Impact of Mast Cell Activation on Neurodegeneration: A Potential Role for Gut-Brain Axis and Helicobacter pylori Infection.

Abstract

Background: The innate immune response aims to prevent pathogens from entering the organism and/or to facilitate pathogen clearance. Innate immune cells, such as macrophages, mast cells (MCs), natural killer cells and neutrophils, bear pattern recognition receptors and are thus able to recognize common molecular patterns, such as pathogen-associated molecular patterns (PAMPs), and damage-associated molecular patterns (DAMPs), the later occurring in the context of neuroinflammation. An inflammatory component in the pathology of otherwise "primary cerebrovascular and neurodegenerative" disease has recently been recognized and targeted as a means of therapeutic intervention. Activated MCs are multifunctional effector cells generated from hematopoietic stem cells that, together with dendritic cells, represent first-line immune defense mechanisms against pathogens and/or tissue destruction.

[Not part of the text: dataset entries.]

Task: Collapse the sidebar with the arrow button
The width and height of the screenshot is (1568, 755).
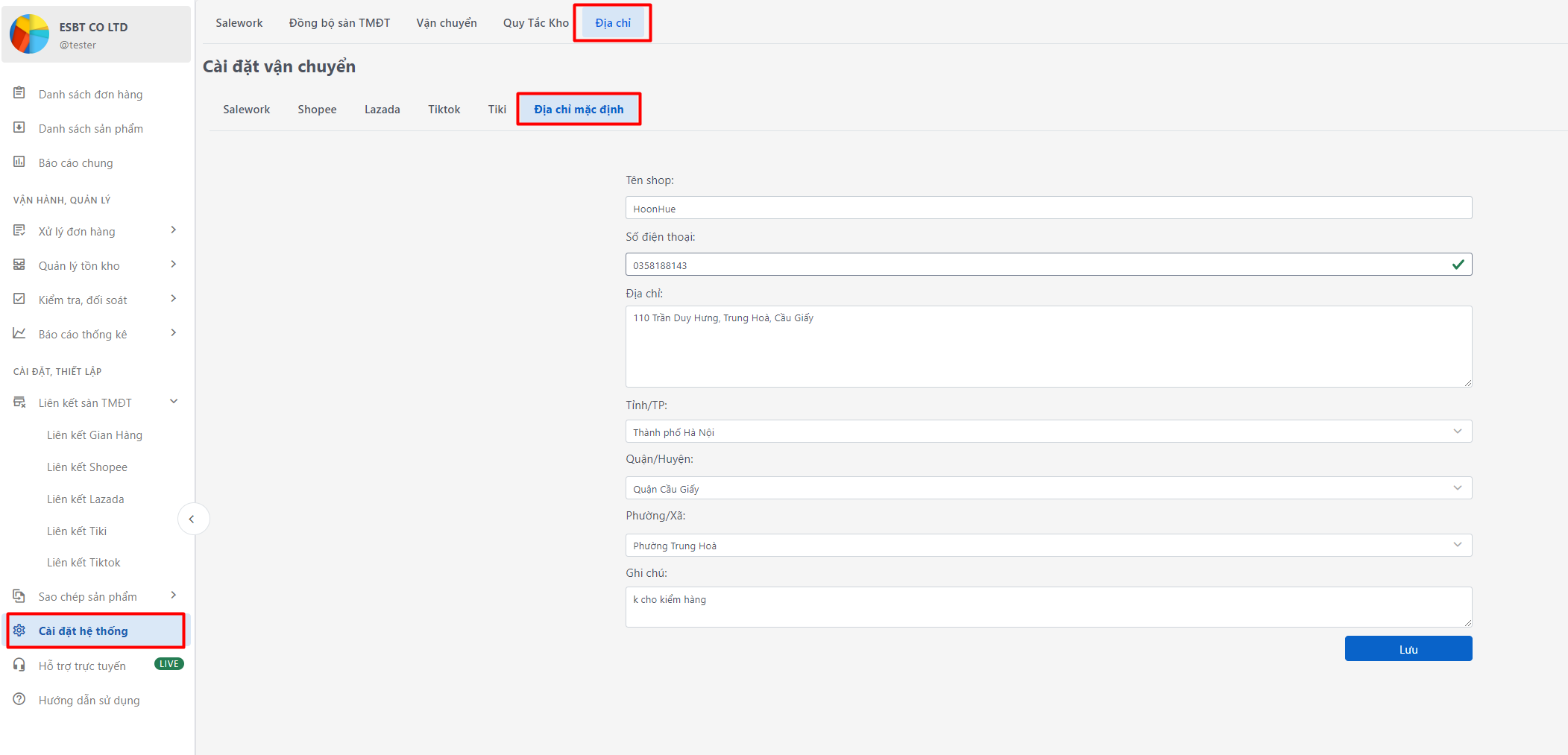Action: point(192,519)
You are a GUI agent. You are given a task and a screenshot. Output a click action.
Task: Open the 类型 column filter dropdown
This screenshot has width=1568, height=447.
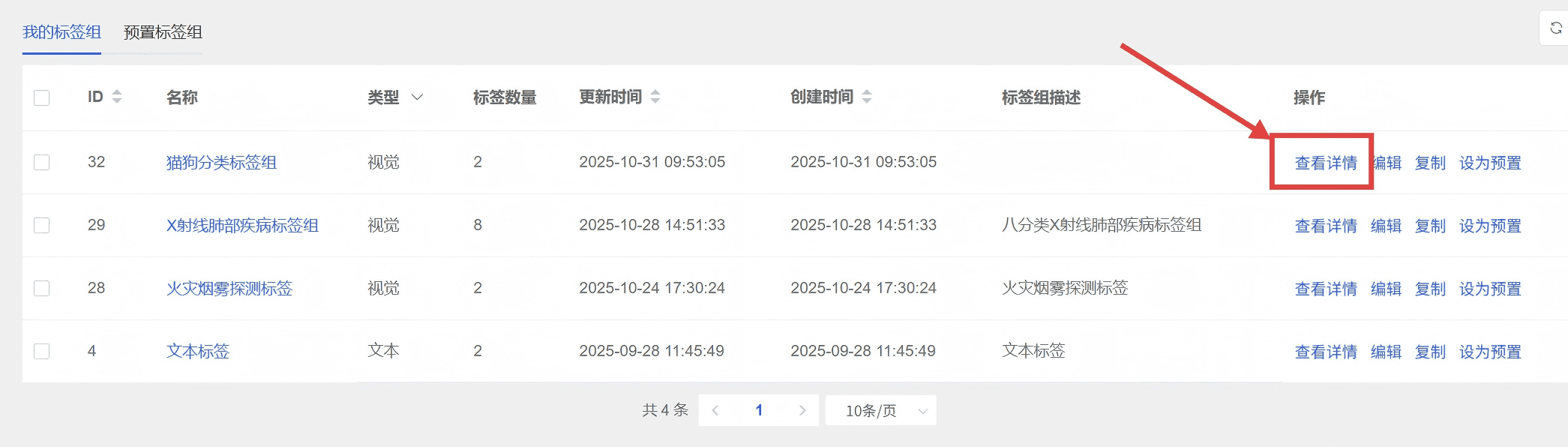(x=417, y=98)
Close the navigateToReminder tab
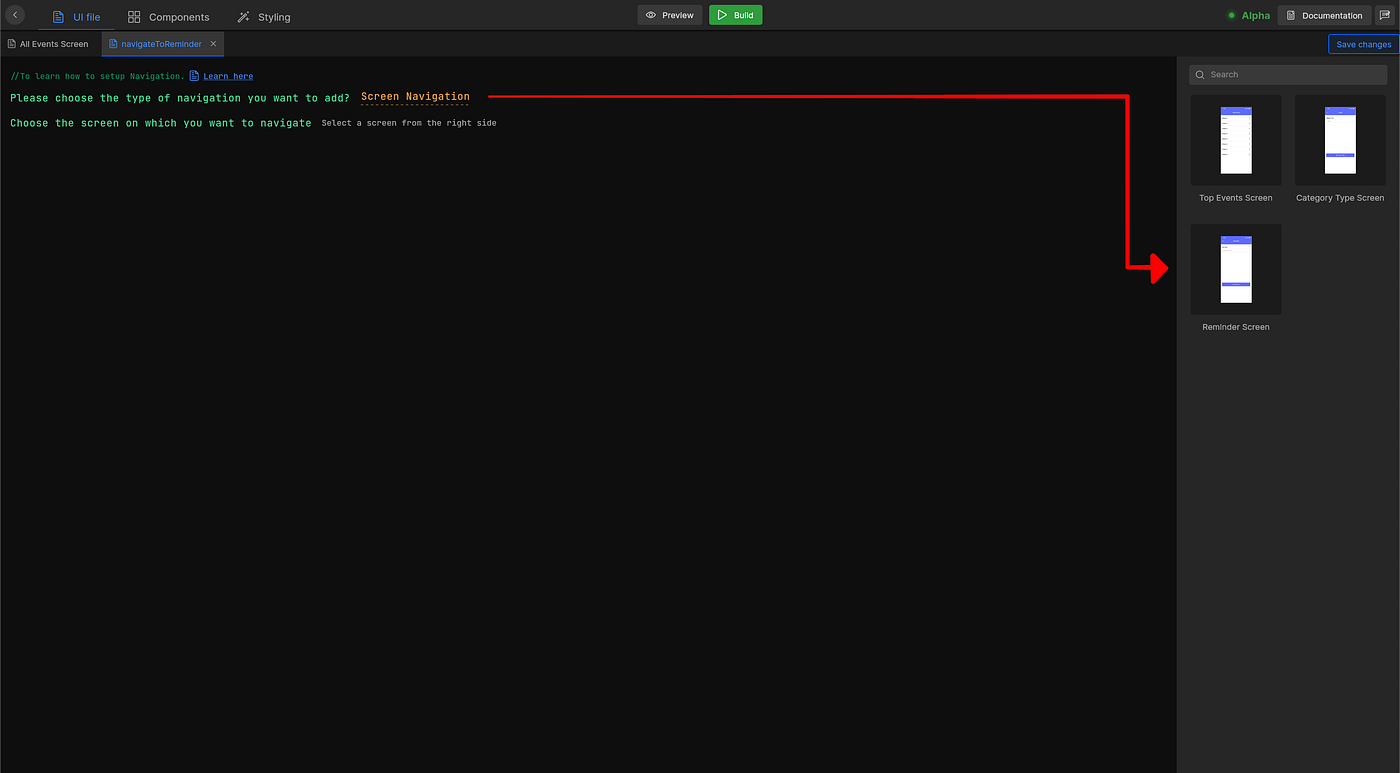The image size is (1400, 773). [x=212, y=43]
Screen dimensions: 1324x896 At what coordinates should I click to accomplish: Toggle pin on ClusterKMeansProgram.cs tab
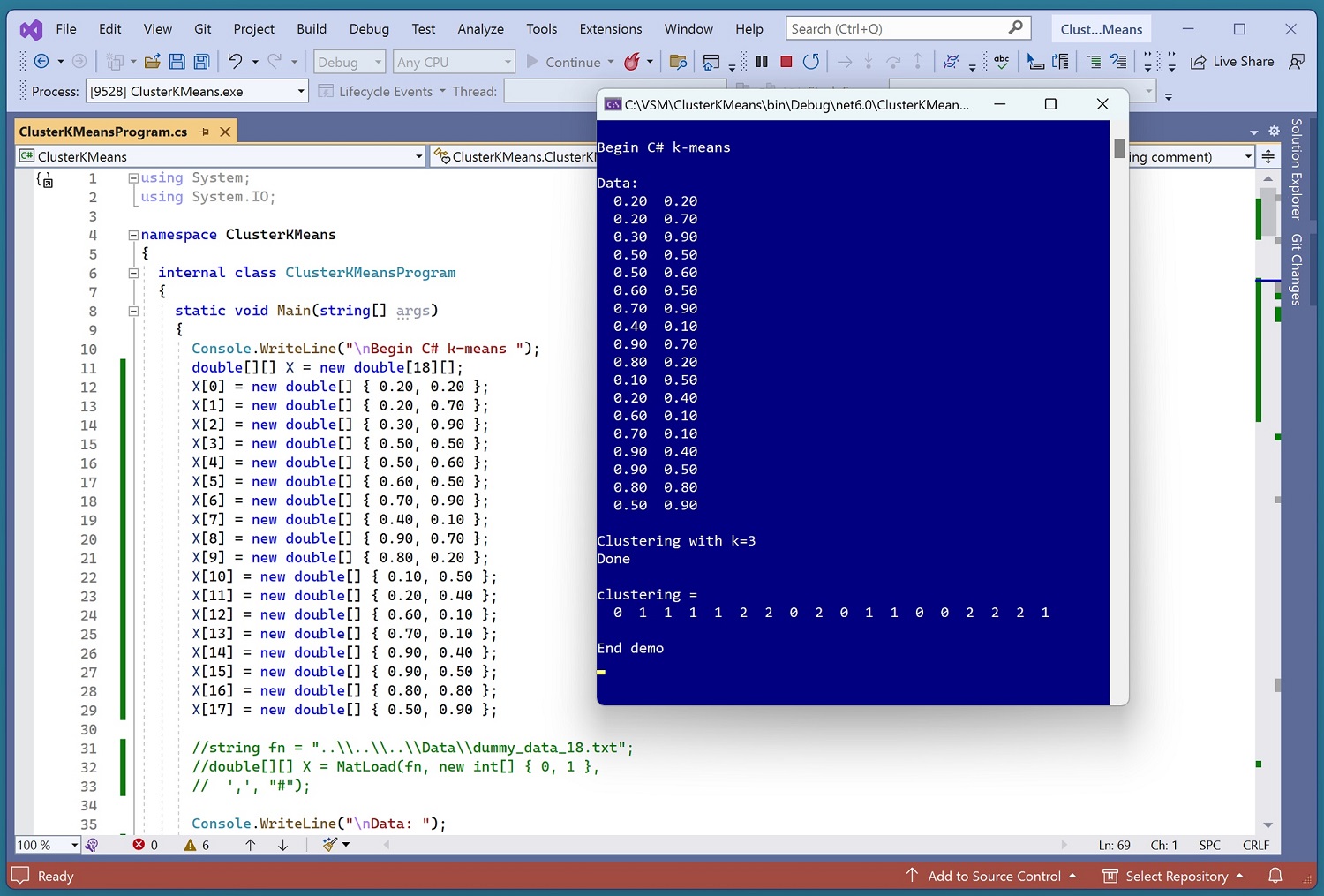click(205, 132)

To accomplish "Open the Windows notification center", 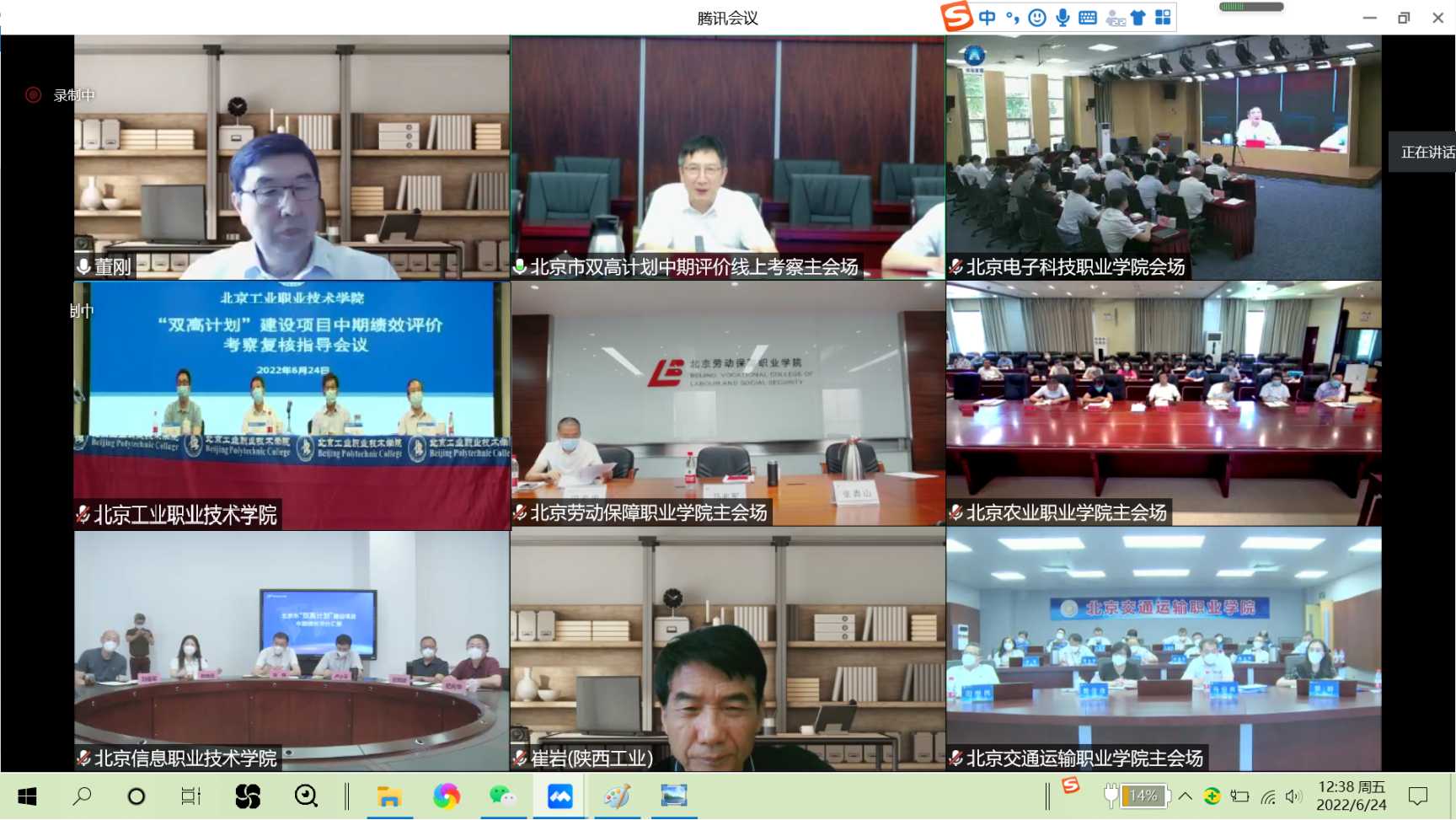I will coord(1418,796).
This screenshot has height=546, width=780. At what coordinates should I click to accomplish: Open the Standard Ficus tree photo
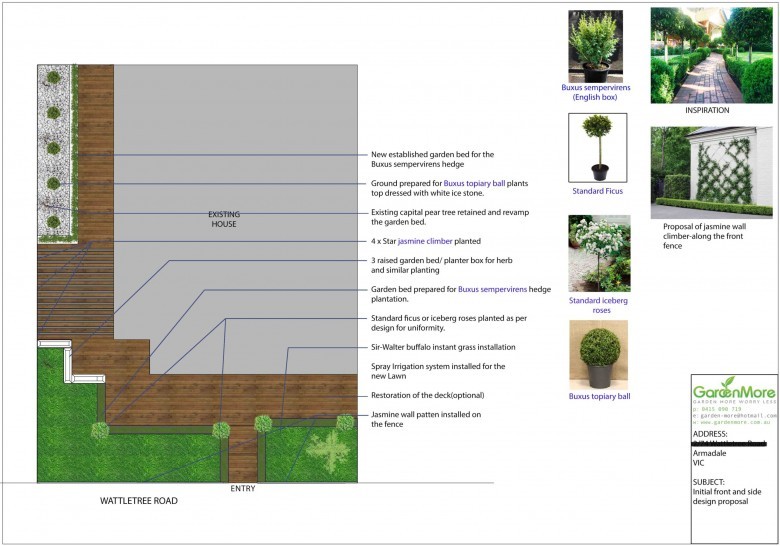point(597,147)
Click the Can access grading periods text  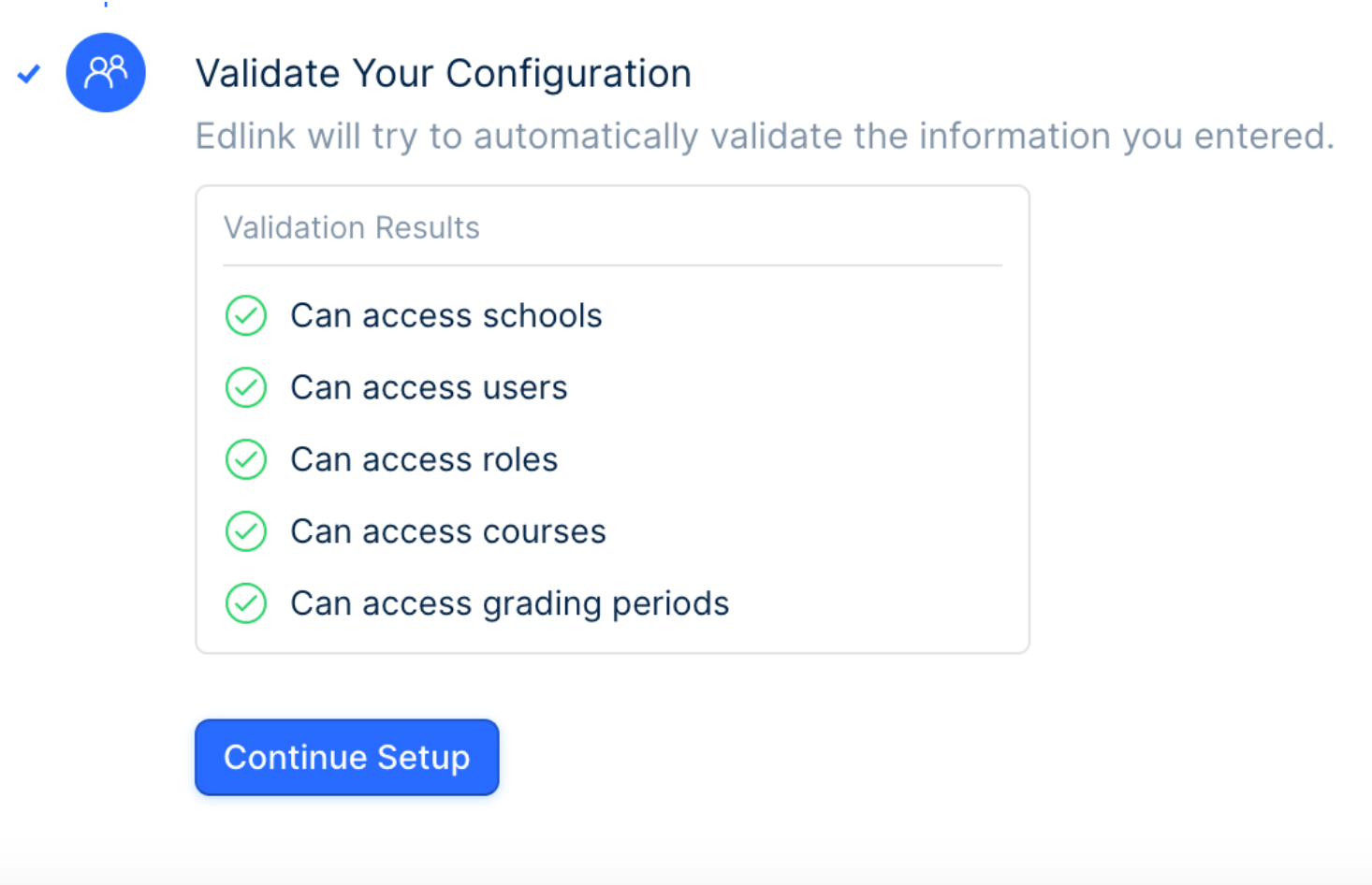(510, 604)
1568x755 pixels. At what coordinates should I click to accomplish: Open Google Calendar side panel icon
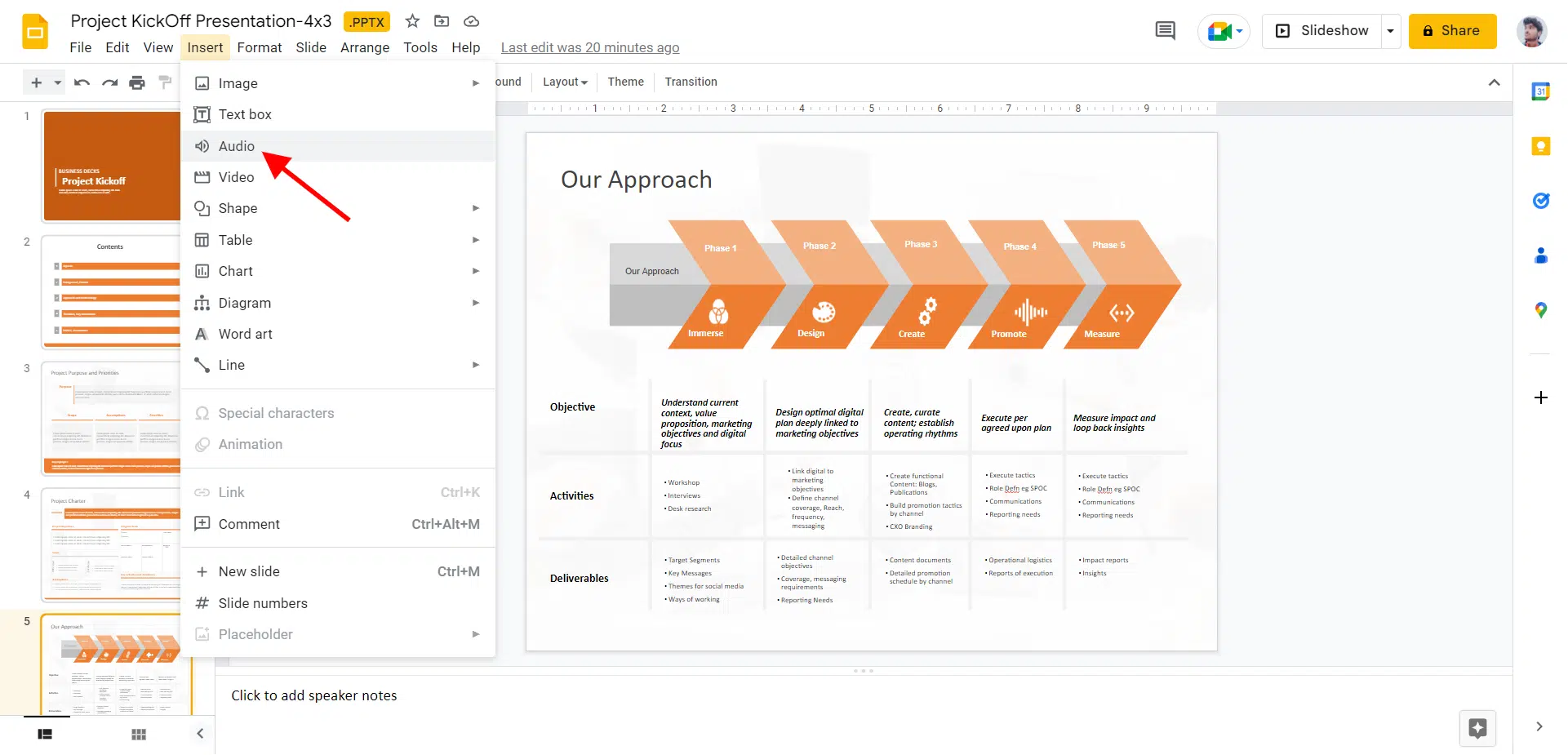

Methods: This review aims to summarize evidence of MC implication in the pathogenesis of neurodegenerative diseases, namely, Alzheimer's disease, Parkinson's disease, amyotrophic lateral sclerosis, Huntington's disease, and multiple sclerosis.

Results: In view of recent evidence that the gut-brain axis may be implicated in the pathogenesis of neurodegenerative diseases and the characterization of the neuroinflammatory component in the pathology of these diseases, this review also focuses on MCs as potential mediators in the gut-brain axis bi-directional communication and the possible role of Helicobacter pylori, a gastric pathogen known to alter the gut-brain axis homeostasis towards local and systemic pro-inflammatory responses.

Conclusion: As MCs and Helicobacter pylori infection may offer targets of intervention with potential therapeutic implications for neurodegenerative disease, more clinical and translational evidence is needed to elucidate this field.